The Digital Rights Movement stands between advanced technology and people rights (in the broad sense). Technological advance provides us with new products and new means of interacting with our surrounding. It provides a customer more flexibility and new ways of using a given product. However, it can be used to control and limit the usability of the product. For example, a customer buys a product, a certain book. Does it matters if the product is a digital book or an old-fashioned printed book? The customer should have the same usability rights ג to read the book, the right to read in private, without anyone knowing when and where it was read, to quote a few lines from the book, to lend it to a friend, and to sell the book to someone else. However, technological measures can curb, if not to render useless, some of those rights.

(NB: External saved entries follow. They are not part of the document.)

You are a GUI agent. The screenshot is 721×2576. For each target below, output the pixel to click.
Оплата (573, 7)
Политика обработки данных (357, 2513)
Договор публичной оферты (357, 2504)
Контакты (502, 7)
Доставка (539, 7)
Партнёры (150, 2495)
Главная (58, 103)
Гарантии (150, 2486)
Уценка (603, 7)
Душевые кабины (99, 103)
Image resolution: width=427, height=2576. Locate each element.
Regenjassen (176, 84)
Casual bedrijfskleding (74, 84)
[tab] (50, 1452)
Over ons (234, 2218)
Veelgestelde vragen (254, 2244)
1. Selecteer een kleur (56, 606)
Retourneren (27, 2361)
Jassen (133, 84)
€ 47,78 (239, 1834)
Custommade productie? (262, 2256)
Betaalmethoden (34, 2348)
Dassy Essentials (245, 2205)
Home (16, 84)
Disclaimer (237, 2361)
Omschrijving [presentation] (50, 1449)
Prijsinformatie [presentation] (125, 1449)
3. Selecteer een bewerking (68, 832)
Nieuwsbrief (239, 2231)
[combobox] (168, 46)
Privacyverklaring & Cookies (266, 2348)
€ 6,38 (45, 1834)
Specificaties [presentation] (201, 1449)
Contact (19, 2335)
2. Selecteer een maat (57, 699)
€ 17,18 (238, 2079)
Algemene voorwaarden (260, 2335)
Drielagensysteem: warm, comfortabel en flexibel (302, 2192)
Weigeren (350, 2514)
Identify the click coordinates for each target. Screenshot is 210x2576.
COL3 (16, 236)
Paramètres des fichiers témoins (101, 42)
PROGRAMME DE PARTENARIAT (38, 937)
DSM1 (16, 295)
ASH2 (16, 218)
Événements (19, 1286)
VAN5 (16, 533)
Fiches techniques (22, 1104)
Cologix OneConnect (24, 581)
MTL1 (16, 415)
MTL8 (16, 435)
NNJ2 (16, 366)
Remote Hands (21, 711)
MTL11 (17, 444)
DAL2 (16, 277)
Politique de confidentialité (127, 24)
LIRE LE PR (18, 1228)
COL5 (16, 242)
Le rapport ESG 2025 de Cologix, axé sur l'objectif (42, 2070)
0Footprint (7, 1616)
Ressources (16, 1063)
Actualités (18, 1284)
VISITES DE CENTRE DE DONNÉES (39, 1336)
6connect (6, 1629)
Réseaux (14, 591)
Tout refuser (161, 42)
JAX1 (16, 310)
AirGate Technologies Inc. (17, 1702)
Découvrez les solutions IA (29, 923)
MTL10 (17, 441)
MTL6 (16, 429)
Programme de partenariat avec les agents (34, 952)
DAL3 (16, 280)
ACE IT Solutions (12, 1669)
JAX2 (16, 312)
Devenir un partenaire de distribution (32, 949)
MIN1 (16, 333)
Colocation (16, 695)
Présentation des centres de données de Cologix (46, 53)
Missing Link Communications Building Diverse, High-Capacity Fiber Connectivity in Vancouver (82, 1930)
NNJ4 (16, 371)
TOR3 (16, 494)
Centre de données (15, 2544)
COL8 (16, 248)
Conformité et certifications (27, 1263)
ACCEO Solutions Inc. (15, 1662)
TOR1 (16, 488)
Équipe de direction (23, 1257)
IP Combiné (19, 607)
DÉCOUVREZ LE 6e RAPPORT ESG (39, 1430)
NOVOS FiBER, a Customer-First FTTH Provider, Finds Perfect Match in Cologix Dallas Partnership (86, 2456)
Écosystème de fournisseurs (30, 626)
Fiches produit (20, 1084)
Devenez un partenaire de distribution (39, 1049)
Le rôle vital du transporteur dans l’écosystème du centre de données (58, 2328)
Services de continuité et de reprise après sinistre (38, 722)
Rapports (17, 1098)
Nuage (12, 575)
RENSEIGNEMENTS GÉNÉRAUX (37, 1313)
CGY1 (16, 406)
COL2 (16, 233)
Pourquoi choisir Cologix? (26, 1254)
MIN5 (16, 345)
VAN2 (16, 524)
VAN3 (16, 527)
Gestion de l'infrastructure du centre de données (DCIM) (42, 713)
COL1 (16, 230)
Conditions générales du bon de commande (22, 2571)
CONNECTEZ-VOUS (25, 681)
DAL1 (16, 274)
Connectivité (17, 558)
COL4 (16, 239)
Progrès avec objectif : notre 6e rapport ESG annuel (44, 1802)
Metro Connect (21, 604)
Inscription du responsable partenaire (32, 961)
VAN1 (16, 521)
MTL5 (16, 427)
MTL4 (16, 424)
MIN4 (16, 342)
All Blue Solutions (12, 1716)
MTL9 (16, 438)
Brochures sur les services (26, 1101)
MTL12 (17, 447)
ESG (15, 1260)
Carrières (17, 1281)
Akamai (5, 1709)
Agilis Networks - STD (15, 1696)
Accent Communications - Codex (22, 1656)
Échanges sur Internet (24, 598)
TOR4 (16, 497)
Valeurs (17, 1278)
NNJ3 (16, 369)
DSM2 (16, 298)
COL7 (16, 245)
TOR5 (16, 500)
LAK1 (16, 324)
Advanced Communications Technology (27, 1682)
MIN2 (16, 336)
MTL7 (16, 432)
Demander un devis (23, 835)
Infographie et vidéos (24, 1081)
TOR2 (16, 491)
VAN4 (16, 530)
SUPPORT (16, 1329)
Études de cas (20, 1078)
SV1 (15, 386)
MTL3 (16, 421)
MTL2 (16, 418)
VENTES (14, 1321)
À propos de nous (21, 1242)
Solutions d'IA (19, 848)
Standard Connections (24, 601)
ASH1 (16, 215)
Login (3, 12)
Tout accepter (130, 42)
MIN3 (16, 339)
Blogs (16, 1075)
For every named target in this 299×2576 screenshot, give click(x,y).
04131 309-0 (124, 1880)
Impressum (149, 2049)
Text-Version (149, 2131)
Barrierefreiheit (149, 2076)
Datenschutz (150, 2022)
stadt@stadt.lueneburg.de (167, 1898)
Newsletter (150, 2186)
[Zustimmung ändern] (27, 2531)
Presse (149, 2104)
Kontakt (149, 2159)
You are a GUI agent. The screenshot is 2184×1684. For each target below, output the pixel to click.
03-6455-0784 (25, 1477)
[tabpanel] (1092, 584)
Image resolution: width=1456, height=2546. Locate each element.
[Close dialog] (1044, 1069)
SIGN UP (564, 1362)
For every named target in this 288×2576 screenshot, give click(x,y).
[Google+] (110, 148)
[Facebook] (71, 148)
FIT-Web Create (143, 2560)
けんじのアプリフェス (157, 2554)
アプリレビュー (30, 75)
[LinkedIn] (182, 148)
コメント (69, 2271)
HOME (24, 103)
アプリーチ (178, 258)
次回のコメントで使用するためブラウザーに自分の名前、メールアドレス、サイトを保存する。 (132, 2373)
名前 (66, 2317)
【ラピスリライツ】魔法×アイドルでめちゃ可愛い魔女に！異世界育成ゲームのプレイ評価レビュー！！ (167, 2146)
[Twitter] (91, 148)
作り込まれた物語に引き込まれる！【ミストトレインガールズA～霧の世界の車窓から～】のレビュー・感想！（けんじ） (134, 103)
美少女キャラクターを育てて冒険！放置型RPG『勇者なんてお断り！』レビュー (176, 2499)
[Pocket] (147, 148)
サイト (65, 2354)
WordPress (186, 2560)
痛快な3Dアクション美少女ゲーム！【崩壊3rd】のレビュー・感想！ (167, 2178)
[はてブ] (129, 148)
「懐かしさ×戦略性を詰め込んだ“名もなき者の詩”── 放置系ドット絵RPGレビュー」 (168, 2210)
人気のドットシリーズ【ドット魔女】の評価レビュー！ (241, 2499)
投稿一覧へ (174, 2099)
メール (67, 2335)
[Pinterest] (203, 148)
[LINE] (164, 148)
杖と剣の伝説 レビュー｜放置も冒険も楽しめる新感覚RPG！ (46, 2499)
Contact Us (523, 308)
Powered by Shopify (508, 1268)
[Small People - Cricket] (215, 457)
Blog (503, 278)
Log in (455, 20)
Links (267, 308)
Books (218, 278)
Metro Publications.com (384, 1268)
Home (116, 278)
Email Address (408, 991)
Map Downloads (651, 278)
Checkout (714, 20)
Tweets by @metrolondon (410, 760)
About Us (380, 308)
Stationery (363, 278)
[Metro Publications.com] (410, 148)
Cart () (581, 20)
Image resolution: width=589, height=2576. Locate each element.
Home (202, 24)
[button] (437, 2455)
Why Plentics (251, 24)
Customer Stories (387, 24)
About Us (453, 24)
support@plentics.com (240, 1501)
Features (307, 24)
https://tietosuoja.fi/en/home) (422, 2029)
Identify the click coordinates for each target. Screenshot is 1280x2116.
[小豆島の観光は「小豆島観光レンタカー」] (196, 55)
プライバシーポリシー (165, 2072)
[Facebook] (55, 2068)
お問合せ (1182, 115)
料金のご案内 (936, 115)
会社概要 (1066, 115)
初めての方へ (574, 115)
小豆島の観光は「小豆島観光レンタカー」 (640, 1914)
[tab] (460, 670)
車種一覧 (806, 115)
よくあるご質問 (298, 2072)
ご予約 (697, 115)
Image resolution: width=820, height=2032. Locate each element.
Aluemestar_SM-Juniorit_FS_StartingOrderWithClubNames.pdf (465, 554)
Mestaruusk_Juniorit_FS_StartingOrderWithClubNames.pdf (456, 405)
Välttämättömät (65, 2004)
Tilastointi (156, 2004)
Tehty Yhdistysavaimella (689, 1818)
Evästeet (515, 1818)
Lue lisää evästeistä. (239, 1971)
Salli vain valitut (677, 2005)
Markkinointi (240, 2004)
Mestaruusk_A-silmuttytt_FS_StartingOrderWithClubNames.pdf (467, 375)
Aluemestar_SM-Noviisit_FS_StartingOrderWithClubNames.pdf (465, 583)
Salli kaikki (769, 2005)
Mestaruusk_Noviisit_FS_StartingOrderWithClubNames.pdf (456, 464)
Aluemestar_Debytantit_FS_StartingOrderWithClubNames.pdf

The Digital Rights Movement (DRM) was registered in 2010. It follows the steps of the Electrical Frontier Foundation (EFF), which was founded in 1993, and is the model of most digital rights organizations in the western world. The main goal of the DRM is to protect people rights when are endangered or threatened by technology measures. Consumer rights are only one front. Privacy is another. Freedom of expression is a third. And there are many more.
Initial thought about establishing the DRM started during the struggle against the biometric database law in 2009. We came to a conclusion that there is no NPO in Israel which exclusively focuses on these areas. The Association for Civil Rights in Israel (ACRI) is addressing violations of citizen rights of all types. The Israel Consumer Council handles only direct violation of customers rights. Other organizations (Hamakor, ISOC, Wikimedia IL) address specific aspects of the digital world.
The DRM has only recently started to operate. It sends official stand letters to the Knesset and different ministries, its members are participating in Knesset committees. Recently, the DRM (with ACRI) had a successful high court petition against the biometric database law, which forced the state to recheck the necessity of a national-wide biometric database for the issuance of smart identity cards.